- Provided data
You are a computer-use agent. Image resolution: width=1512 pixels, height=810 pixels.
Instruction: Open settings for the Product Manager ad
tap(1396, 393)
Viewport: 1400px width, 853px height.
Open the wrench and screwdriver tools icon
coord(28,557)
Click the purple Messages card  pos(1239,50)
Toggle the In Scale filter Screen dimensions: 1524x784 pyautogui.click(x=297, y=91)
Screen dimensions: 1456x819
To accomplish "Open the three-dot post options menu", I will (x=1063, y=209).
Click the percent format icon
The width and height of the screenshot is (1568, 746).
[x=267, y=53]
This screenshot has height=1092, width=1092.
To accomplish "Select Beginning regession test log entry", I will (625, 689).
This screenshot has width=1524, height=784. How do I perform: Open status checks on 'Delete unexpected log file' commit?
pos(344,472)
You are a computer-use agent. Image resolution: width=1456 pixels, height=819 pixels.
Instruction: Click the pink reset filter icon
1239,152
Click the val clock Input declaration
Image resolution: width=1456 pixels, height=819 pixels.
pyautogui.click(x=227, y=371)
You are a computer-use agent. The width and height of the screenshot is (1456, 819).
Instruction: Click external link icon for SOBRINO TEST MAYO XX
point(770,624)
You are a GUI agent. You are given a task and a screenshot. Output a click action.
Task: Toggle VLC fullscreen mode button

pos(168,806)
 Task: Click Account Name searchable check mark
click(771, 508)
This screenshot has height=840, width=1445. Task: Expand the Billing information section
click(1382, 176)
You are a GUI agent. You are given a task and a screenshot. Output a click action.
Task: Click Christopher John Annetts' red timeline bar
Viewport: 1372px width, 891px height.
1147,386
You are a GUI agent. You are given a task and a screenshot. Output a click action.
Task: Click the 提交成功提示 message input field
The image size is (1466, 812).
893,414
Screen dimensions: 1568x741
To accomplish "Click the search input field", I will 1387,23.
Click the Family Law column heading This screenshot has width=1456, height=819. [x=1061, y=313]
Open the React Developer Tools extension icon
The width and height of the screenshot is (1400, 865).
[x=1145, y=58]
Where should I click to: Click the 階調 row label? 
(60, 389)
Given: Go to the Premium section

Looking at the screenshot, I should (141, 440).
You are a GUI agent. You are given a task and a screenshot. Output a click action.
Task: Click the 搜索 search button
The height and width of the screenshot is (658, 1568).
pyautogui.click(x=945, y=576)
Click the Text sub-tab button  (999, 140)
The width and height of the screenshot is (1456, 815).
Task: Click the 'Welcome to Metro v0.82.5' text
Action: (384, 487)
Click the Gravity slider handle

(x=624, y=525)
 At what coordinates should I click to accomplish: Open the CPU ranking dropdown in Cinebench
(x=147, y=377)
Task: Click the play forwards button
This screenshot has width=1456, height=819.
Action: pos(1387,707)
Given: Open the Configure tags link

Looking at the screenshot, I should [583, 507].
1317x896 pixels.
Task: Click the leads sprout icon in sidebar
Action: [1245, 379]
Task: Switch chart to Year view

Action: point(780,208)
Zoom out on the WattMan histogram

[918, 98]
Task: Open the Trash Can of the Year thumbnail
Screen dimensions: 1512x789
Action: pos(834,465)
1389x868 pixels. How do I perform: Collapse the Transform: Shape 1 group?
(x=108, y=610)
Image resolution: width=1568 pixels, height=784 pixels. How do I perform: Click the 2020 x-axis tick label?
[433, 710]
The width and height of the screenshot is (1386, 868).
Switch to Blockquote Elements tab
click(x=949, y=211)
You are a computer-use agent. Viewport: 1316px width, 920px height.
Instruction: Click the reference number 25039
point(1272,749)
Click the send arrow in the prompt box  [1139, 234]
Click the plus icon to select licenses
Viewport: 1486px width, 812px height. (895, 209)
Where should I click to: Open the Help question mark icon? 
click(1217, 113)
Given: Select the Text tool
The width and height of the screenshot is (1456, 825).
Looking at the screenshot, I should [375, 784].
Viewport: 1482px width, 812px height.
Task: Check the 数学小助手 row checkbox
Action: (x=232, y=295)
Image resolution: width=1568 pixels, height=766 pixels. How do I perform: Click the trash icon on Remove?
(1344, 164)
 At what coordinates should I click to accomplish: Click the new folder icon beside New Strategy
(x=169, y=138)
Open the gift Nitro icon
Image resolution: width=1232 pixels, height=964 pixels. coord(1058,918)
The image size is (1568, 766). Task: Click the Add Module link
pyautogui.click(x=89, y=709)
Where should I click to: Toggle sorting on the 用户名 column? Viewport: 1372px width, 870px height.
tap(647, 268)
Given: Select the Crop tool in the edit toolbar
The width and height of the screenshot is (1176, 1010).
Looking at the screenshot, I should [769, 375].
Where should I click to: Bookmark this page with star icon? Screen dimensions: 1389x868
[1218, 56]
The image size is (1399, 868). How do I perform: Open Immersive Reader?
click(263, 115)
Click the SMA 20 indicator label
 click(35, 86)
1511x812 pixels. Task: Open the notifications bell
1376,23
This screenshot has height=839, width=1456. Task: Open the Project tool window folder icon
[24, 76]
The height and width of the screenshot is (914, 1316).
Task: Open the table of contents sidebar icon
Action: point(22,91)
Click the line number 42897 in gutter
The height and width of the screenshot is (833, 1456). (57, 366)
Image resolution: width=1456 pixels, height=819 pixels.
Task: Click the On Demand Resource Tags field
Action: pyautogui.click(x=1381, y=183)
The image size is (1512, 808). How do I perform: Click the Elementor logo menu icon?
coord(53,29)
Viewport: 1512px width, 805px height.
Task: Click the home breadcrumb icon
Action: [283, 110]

- Activity
From the first line to the last, write out the listing exactly.

- Written solution
You are a computer-use agent. Image resolution: width=1512 pixels, height=810 pixels.
Instruction: Open settings for the Product Manager ad
tap(1396, 393)
Viewport: 1400px width, 853px height.
Open the wrench and screwdriver tools icon
coord(28,557)
Click the purple Messages card  pos(1239,50)
Toggle the In Scale filter Screen dimensions: 1524x784 pyautogui.click(x=297, y=91)
Screen dimensions: 1456x819
To accomplish "Open the three-dot post options menu", I will (x=1063, y=209).
Click the percent format icon
The width and height of the screenshot is (1568, 746).
[x=267, y=53]
This screenshot has height=1092, width=1092.
To accomplish "Select Beginning regession test log entry", I will (625, 689).
This screenshot has width=1524, height=784. How do I perform: Open status checks on 'Delete unexpected log file' commit?
pos(344,472)
You are a computer-use agent. Image resolution: width=1456 pixels, height=819 pixels.
Instruction: Click the pink reset filter icon
1239,152
Click the val clock Input declaration
Image resolution: width=1456 pixels, height=819 pixels.
pyautogui.click(x=227, y=371)
You are a computer-use agent. The width and height of the screenshot is (1456, 819).
Instruction: Click external link icon for SOBRINO TEST MAYO XX
point(770,624)
You are a GUI agent. You are given a task and a screenshot. Output a click action.
Task: Toggle VLC fullscreen mode button

pos(168,806)
 Task: Click Account Name searchable check mark
click(771, 508)
This screenshot has height=840, width=1445. Task: Expand the Billing information section
click(1382, 176)
You are a GUI agent. You are given a task and a screenshot. Output a click action.
Task: Click Christopher John Annetts' red timeline bar
Viewport: 1372px width, 891px height.
1147,386
You are a GUI agent. You are given a task and a screenshot. Output a click action.
Task: Click the 提交成功提示 message input field
The image size is (1466, 812).
893,414
Screen dimensions: 1568x741
To accomplish "Click the search input field", I will 1387,23.
Click the Family Law column heading This screenshot has width=1456, height=819. [x=1061, y=313]
Open the React Developer Tools extension icon
The width and height of the screenshot is (1400, 865).
[x=1145, y=58]
Where should I click to: Click the 階調 row label? 
(60, 389)
Given: Go to the Premium section

Looking at the screenshot, I should (141, 440).
You are a GUI agent. You are given a task and a screenshot. Output a click action.
Task: Click the 搜索 search button
The height and width of the screenshot is (658, 1568).
pyautogui.click(x=945, y=576)
Click the Text sub-tab button  (999, 140)
The width and height of the screenshot is (1456, 815).
Task: Click the 'Welcome to Metro v0.82.5' text
Action: (384, 487)
Click the Gravity slider handle

(x=624, y=525)
 At what coordinates should I click to accomplish: Open the CPU ranking dropdown in Cinebench
(x=147, y=377)
Task: Click the play forwards button
This screenshot has width=1456, height=819.
Action: pos(1387,707)
Given: Open the Configure tags link

Looking at the screenshot, I should [583, 507].
1317x896 pixels.
Task: Click the leads sprout icon in sidebar
Action: [1245, 379]
Task: Switch chart to Year view

Action: point(780,208)
Zoom out on the WattMan histogram

[918, 98]
Task: Open the Trash Can of the Year thumbnail
Screen dimensions: 1512x789
Action: pos(834,465)
1389x868 pixels. How do I perform: Collapse the Transform: Shape 1 group?
(x=108, y=610)
Image resolution: width=1568 pixels, height=784 pixels. How do I perform: Click the 2020 x-axis tick label?
[433, 710]
The width and height of the screenshot is (1386, 868).
Switch to Blockquote Elements tab
click(x=949, y=211)
You are a computer-use agent. Viewport: 1316px width, 920px height.
Instruction: Click the reference number 25039
point(1272,749)
Click the send arrow in the prompt box  [1139, 234]
Click the plus icon to select licenses
Viewport: 1486px width, 812px height. (895, 209)
Where should I click to: Open the Help question mark icon? 
click(1217, 113)
Given: Select the Text tool
The width and height of the screenshot is (1456, 825).
Looking at the screenshot, I should [375, 784].
Viewport: 1482px width, 812px height.
Task: Check the 数学小助手 row checkbox
Action: (x=232, y=295)
Image resolution: width=1568 pixels, height=766 pixels. How do I perform: Click the trash icon on Remove?
(1344, 164)
 At what coordinates should I click to accomplish: Click the new folder icon beside New Strategy
(x=169, y=138)
Open the gift Nitro icon
Image resolution: width=1232 pixels, height=964 pixels. coord(1058,918)
The image size is (1568, 766). Task: Click the Add Module link
pyautogui.click(x=89, y=709)
Where should I click to: Toggle sorting on the 用户名 column? Viewport: 1372px width, 870px height.
tap(647, 268)
Given: Select the Crop tool in the edit toolbar
The width and height of the screenshot is (1176, 1010).
Looking at the screenshot, I should [769, 375].
Where should I click to: Bookmark this page with star icon? Screen dimensions: 1389x868
[1218, 56]
The image size is (1399, 868). How do I perform: Open Immersive Reader?
click(263, 115)
Click the SMA 20 indicator label
 click(35, 86)
1511x812 pixels. Task: Open the notifications bell
1376,23
This screenshot has height=839, width=1456. Task: Open the Project tool window folder icon
[24, 76]
The height and width of the screenshot is (914, 1316).
Task: Open the table of contents sidebar icon
Action: point(22,91)
Click the line number 42897 in gutter
The height and width of the screenshot is (833, 1456). (57, 366)
Image resolution: width=1456 pixels, height=819 pixels.
Task: Click the On Demand Resource Tags field
Action: pyautogui.click(x=1381, y=183)
The image size is (1512, 808). How do I perform: Click the Elementor logo menu icon?
coord(53,29)
Viewport: 1512px width, 805px height.
Task: Click the home breadcrumb icon
Action: [283, 110]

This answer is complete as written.